All-male panel show line-ups are making me lose my sense of humour.

Turn on the television and it's a familiar sight. Five, or sometimes seven men, making jokes about Kerry Katona, mothers-in-law and breasts. Occasionally, a woman creeps on -- but when did you last see more than two?

I've had it with comedy panel shows. The permanent fixtures on BBC2's Mock the Week are all men: the host, Dara Ó Briain, with Hugh Dennis and Andy Parsons; on Have I Got News for You, it's Ian Hislop and Paul Merton; while Channel 4's 8 Out of 10 Cats has Jimmy Carr, Sean Lock and Jon Richardson. There was a time, a couple of years ago, when I would swear David Mitchell's appearances outnumbered those of all the women put together. (And I point that out as someone who would happily see Mitchell on every TV programme going, even Grand Designs and Ross Kemp on Gangs.)
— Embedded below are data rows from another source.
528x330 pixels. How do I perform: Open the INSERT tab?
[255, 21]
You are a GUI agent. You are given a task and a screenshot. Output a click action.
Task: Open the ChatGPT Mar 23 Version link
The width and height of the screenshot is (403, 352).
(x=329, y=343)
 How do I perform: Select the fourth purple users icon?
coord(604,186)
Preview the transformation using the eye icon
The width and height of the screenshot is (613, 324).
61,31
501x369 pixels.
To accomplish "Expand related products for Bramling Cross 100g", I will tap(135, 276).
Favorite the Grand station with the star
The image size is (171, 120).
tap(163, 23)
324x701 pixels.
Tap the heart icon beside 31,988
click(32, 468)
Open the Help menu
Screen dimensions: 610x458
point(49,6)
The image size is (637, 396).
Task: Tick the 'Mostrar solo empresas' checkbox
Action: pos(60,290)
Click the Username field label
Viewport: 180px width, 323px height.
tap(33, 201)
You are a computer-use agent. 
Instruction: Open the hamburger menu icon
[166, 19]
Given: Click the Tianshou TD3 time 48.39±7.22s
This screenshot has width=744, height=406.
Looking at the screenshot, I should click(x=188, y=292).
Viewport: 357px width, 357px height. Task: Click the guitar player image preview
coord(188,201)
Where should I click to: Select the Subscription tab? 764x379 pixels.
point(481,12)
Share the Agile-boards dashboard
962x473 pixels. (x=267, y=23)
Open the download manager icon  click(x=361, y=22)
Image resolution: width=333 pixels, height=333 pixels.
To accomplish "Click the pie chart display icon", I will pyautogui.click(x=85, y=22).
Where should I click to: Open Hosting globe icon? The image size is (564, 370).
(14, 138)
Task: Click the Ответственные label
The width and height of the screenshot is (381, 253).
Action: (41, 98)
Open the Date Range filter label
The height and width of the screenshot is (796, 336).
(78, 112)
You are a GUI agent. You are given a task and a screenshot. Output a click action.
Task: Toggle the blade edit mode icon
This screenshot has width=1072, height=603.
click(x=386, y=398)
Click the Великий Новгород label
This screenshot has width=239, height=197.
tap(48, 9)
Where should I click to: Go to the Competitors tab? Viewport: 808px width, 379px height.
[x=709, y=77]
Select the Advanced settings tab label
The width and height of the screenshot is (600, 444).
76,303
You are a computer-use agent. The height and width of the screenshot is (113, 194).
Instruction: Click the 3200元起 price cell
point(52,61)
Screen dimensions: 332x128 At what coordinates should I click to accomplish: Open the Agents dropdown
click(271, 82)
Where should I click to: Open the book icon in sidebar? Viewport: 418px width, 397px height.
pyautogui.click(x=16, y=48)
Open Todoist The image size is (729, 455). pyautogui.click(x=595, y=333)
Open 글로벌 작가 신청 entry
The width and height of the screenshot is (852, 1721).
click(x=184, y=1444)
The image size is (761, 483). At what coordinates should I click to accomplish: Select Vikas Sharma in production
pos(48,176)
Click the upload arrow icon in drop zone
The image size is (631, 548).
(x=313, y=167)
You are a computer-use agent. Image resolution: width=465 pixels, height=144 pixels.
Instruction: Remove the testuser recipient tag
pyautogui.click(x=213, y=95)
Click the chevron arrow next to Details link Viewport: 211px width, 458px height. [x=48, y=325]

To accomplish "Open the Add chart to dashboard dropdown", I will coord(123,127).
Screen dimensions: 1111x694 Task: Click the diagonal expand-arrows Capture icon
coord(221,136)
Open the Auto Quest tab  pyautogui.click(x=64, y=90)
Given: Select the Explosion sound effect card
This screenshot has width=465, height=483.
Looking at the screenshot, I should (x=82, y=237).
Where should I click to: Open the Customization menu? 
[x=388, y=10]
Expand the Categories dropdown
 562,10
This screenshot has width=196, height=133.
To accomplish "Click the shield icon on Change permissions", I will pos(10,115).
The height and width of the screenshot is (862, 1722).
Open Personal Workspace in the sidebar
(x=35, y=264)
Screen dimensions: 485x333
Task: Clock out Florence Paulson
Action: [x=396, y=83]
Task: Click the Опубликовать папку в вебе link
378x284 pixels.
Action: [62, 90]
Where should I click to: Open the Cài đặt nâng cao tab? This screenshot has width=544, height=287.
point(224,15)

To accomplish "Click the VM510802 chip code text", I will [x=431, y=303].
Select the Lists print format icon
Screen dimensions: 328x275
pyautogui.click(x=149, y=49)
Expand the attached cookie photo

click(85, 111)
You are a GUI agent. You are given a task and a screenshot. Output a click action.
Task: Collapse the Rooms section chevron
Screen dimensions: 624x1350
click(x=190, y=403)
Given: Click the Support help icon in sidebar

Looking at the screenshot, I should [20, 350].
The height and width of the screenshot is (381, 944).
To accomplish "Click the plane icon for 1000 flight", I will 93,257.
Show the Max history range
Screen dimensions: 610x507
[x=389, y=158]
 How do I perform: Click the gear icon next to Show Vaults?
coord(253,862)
Things are slightly better on radio, where Sandi Toksvig presents The News Quiz, often alongside Sue Perkins or Susan Calman. But the other names regularly invoked in the debate are Josie Lawrence on Whose Line Is It Anyway? (cancelled in 1998) and Ulrika Jonsson on Shooting Stars (first screened in 1993).

For several reasons, Mock the Week has become a lightning rod in the debate. The jokes are usually what you could diplomatically call "old-fashioned" and it's well known among stand-ups for being gladiatorial. Jo Brand, no shrinking violet, explained in an article for the Guardian in 2009 why she and other comics no longer wanted to appear on it: "We just didn't like the prospect of having to bite someone's foot off before they let us say something."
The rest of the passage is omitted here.